TASK INSTRUCTIONS —
According to the post on Xen network bridging, which firewall appliance had the writer been using?

:: SELECTED EXTRACT

As far as the bonding issue goes, I am stuck on the following scenario:
I have two physical nics. I want the first setup like it would by default when using Xen3.2, it creates a bridge "eth0" and gets renamed to peth0 (That's good). I connect all my guests "Lan" nic to the vifs associated to this bridge.
I want the other nic to be in a bridge, but not have any ip or connectivity outside the bridge especially to the host. It will plug into a DSL modem and a vif associated to this bridge will be the red interface on a Linux firewall (Lab only environment). My custom bridge script is as follows:
#!/bin/sh dir=$(dirname "$0") "$dir/network-bridge" "$@" vifnum=0 netdev=eth0 bridge=eth0 "$dir/network-bridge" "$@" vifnum=1 netdev=eth1 bridge=eth1 "$dir/network-bridge" "$@" vifnum=2 netdev=dummy0 bridge=eth3 #Test lan
This is working, but how do I make sure the isolation is as I expect? Give the nic (eth1) an IP of 0.0.0.0? Is that very secure? I had an ip for testing although the nic wasn't plugged into a switch, when I did an ifconfig I didn't see the eth1/peth1 untill I did an ifconfig -a? Was that because of the media sense? Also, dummy0 is just a test lan for isolation so hosts can only see themselves. How could I also make sure packets never see the host?
Thanks! jlc
(Now to find another Linux firewall appliance as I was using pfSense and it doesnt play nice with Xen)

::::
:: LISTING

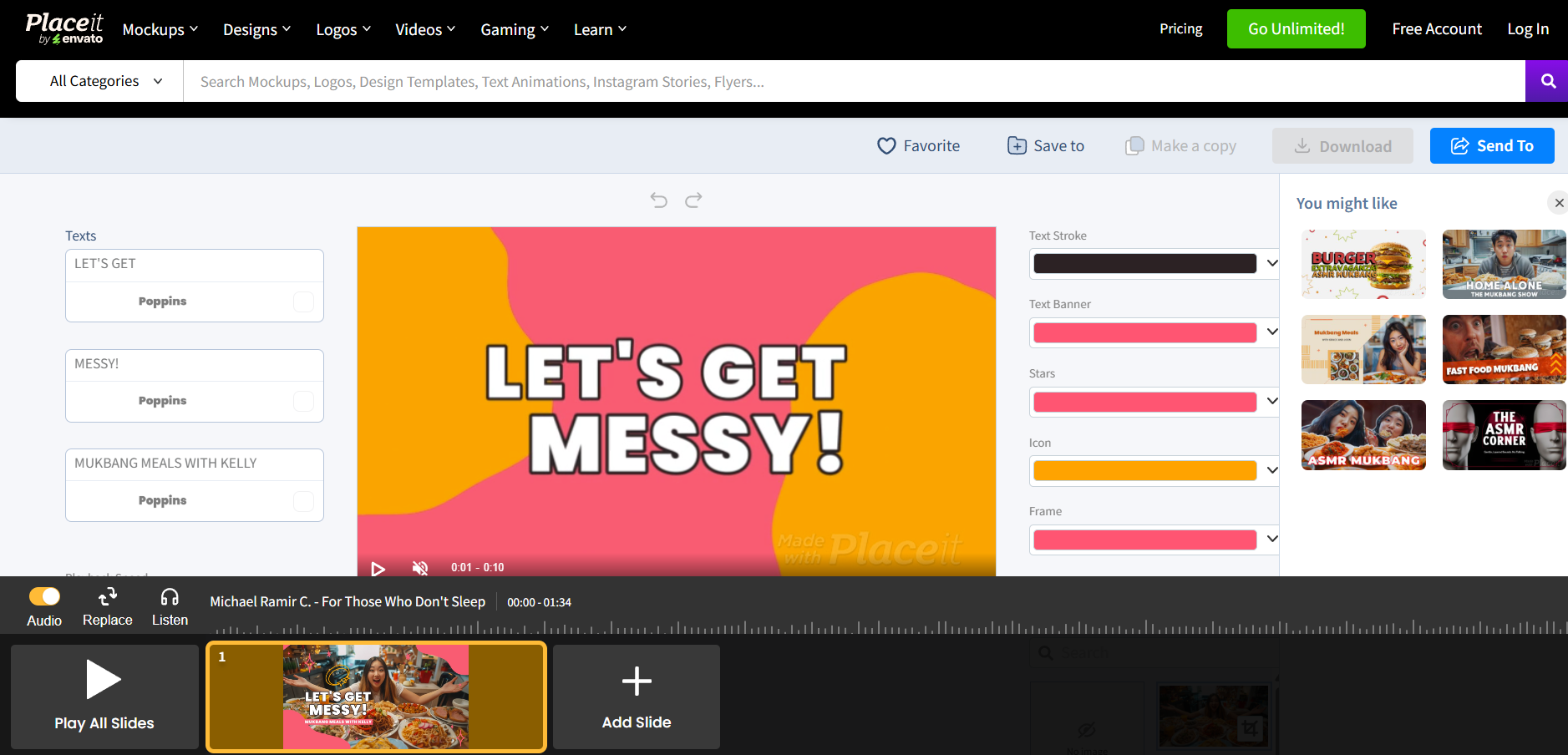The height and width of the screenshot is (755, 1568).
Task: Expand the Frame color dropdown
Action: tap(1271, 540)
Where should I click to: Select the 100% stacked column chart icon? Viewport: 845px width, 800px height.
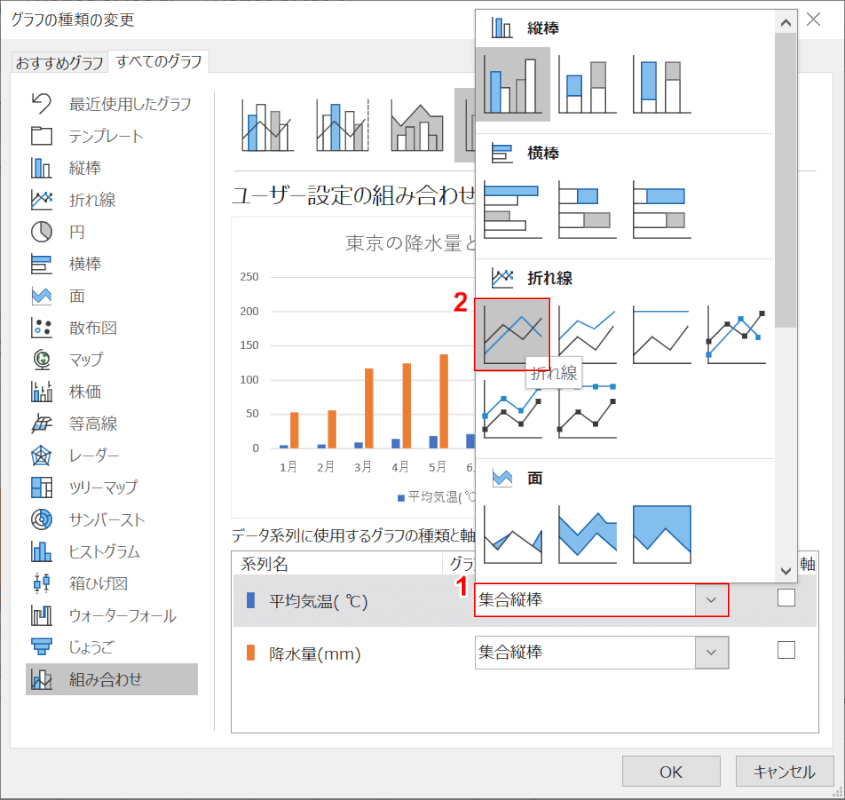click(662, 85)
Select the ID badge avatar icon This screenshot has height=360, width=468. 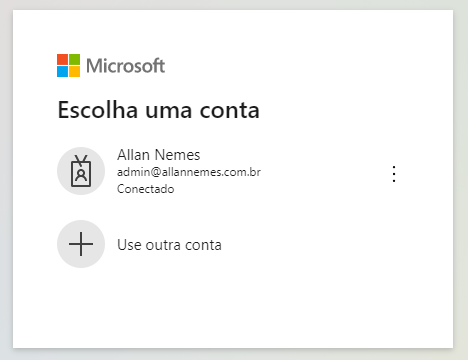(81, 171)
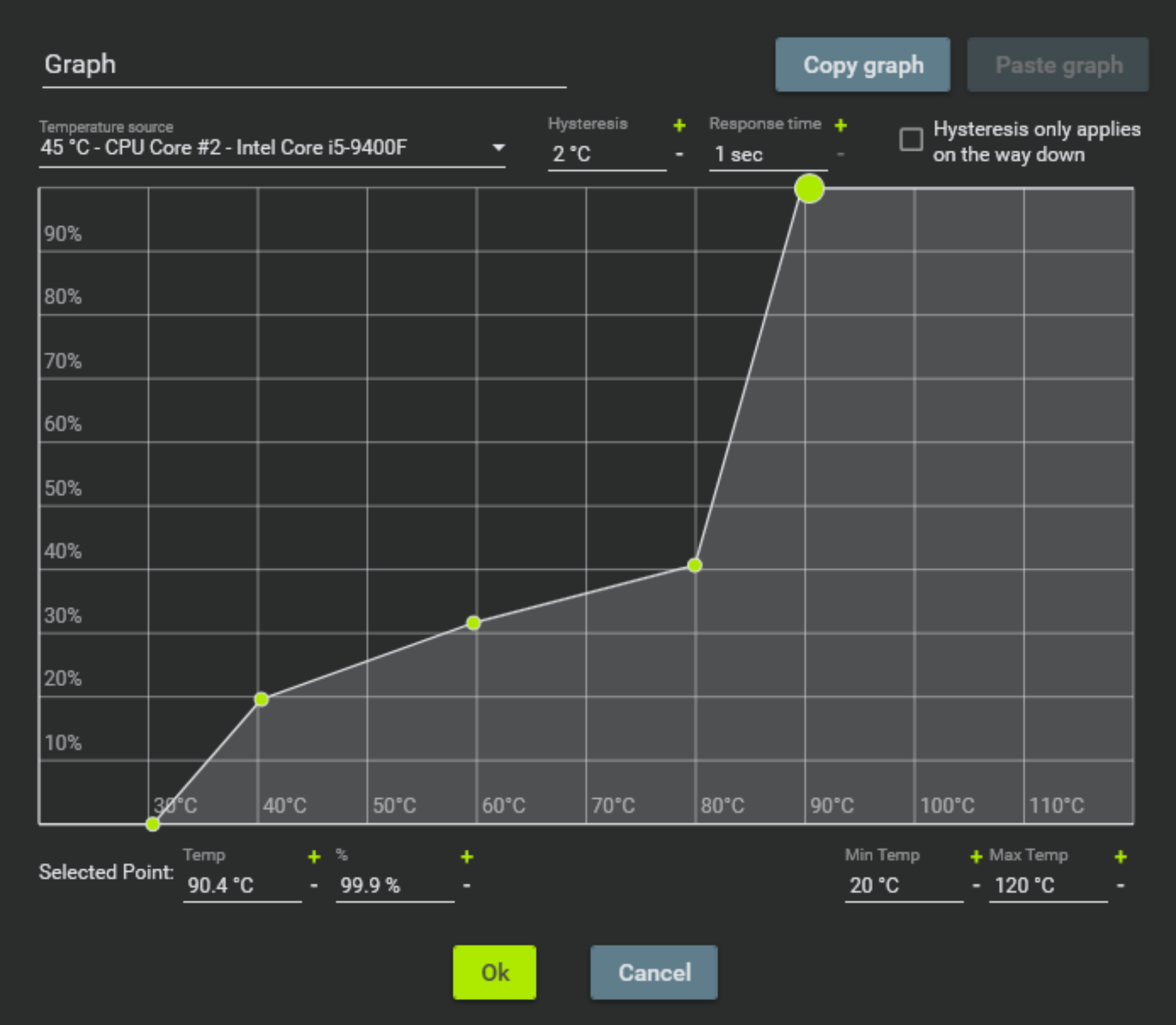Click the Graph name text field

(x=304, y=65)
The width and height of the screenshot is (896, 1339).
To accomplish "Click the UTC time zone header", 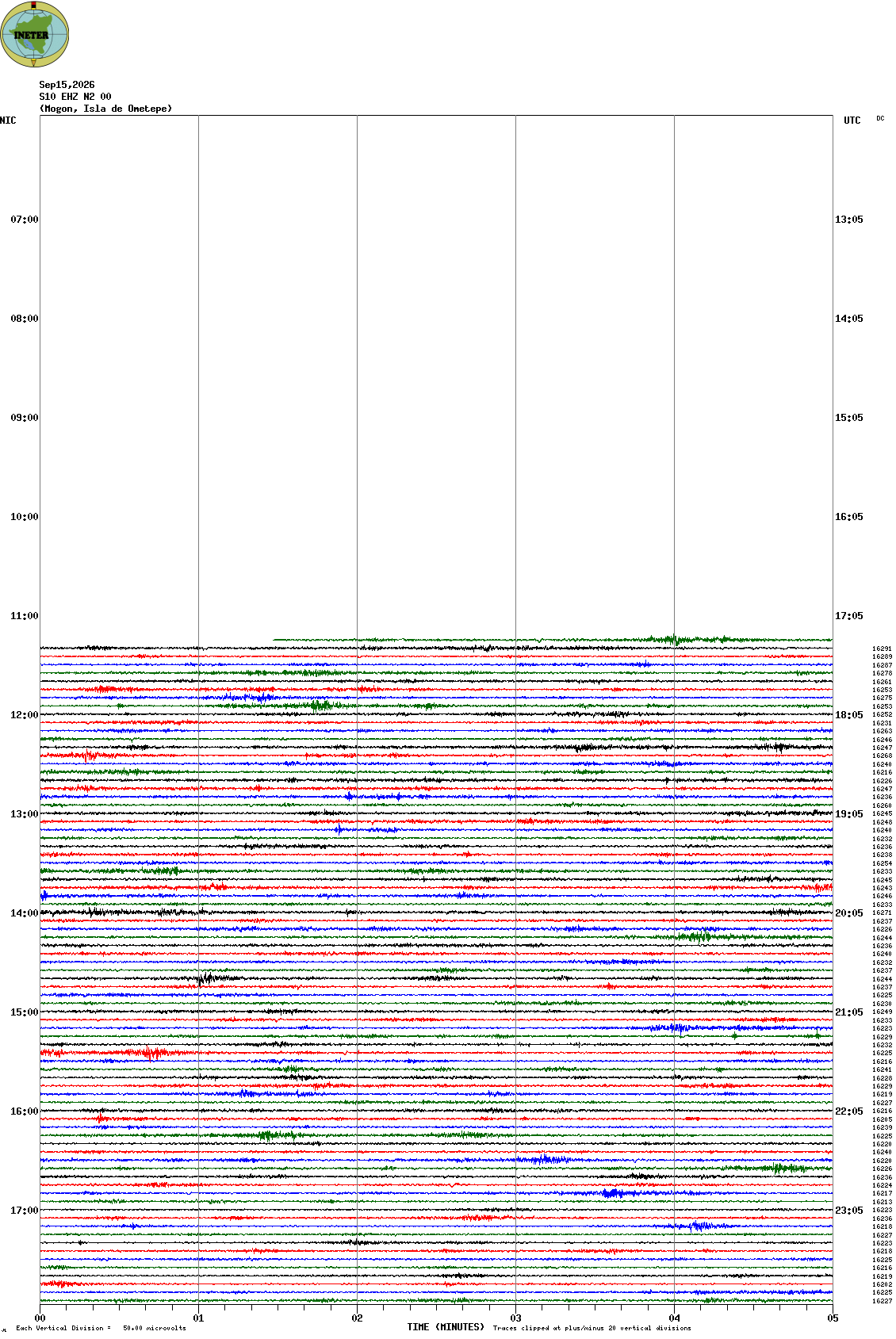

::::

FULL OUTPUT —
pfSense.